Fix pg_checksums progress report
Hi,
I found a problem with the pg_checksums.c.
The total_size is calculated by scanning the directory.
The current_size is calculated by scanning the files, but the current_size does not include the size of NewPages.
This may cause pg_checksums progress report to not be 100%.
I have attached a patch that fixes this.
Regards,
Shinya Kato
Attachments:
fix_pg_checksums_progress_report.patchapplication/octet-stream; name=fix_pg_checksums_progress_report.patchDownload
diff --git a/src/bin/pg_checksums/pg_checksums.c b/src/bin/pg_checksums/pg_checksums.c
index 0223ee4408..f3b4751e3f 100644
--- a/src/bin/pg_checksums/pg_checksums.c
+++ b/src/bin/pg_checksums/pg_checksums.c
@@ -229,12 +229,14 @@ scan_file(const char *fn, BlockNumber segmentno)
}
blocks++;
+ current_size += r;
+
/* New pages have no checksum yet */
if (PageIsNew(header))
continue;
csum = pg_checksum_page(buf.data, blockno + segmentno * RELSEG_SIZE);
- current_size += r;
+
if (mode == PG_MODE_CHECK)
{
if (csum != header->pd_checksum)
On 2021/04/02 14:23, Shinya11.Kato@nttdata.com wrote:
Hi,
I found a problem with the pg_checksums.c.
The total_size is calculated by scanning the directory.
The current_size is calculated by scanning the files, but the current_size does not include the size of NewPages.This may cause pg_checksums progress report to not be 100%.
I have attached a patch that fixes this.
Thanks for the report and patch!
I could reproduce this issue and confirmed that the patch fixes it.
Regarding the patch, I think that it's better to add the comment about
why current_size needs to be counted including new pages.
Regards,
--
Fujii Masao
Advanced Computing Technology Center
Research and Development Headquarters
NTT DATA CORPORATION
-----Original Message-----
From: Fujii Masao <masao.fujii@oss.nttdata.com>
Sent: Friday, April 2, 2021 2:39 PM
To: Shinya11.Kato@nttdata.com; pgsql-hackers@postgresql.org
Subject: Re: Fix pg_checksums progress reportOn 2021/04/02 14:23, Shinya11.Kato@nttdata.com wrote:
Hi,
I found a problem with the pg_checksums.c.

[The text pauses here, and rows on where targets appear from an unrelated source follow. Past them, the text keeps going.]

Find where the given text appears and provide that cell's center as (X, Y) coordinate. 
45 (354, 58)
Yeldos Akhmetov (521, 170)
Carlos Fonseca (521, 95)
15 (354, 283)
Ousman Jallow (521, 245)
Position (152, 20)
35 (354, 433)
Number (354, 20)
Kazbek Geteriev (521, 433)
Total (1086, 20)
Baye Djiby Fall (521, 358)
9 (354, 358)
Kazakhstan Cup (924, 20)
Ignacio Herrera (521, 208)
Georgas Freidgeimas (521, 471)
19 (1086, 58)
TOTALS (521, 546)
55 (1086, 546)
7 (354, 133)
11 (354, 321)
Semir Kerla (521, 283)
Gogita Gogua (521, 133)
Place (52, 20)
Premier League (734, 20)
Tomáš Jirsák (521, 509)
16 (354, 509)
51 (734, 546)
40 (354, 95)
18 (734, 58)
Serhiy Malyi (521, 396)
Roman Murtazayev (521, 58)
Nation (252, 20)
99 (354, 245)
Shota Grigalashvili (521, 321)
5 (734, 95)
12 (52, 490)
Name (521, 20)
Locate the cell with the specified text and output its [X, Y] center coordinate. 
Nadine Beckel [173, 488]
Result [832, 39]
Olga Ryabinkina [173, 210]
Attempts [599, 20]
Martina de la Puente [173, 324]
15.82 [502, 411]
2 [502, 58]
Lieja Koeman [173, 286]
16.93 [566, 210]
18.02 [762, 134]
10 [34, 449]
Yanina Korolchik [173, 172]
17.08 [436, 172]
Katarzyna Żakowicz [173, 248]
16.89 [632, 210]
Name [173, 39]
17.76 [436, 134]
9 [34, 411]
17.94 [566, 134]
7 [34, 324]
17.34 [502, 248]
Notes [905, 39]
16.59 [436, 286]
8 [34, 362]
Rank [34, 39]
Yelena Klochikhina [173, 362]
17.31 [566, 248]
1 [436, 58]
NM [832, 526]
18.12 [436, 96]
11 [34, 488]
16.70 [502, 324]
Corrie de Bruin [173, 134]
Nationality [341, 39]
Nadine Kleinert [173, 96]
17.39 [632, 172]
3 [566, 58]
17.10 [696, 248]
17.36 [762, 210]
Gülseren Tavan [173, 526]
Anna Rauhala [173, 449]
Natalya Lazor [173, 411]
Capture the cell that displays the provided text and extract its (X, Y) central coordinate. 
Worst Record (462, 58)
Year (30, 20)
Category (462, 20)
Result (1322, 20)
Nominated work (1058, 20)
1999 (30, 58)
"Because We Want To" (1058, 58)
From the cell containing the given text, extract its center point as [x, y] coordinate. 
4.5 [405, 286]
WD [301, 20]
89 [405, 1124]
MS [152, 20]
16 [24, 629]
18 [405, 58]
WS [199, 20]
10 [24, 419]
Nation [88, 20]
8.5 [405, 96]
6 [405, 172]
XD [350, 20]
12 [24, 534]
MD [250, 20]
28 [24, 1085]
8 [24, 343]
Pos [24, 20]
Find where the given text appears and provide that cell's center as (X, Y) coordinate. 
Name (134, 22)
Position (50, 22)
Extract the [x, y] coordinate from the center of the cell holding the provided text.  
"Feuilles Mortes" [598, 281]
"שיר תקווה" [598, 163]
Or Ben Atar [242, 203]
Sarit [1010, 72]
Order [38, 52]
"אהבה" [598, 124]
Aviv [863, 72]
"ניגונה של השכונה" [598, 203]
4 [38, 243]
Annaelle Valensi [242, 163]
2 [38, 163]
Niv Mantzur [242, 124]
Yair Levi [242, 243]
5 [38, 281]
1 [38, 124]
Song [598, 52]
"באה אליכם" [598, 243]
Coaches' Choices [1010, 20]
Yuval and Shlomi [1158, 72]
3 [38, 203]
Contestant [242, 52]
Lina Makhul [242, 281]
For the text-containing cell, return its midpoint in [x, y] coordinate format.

The total_size is calculated by scanning the directory.
The current_size is calculated by scanning the files, but the current_size doesnot include the size of NewPages.
This may cause pg_checksums progress report to not be 100%.
I have attached a patch that fixes this.Thanks for the report and patch!
I could reproduce this issue and confirmed that the patch fixes it.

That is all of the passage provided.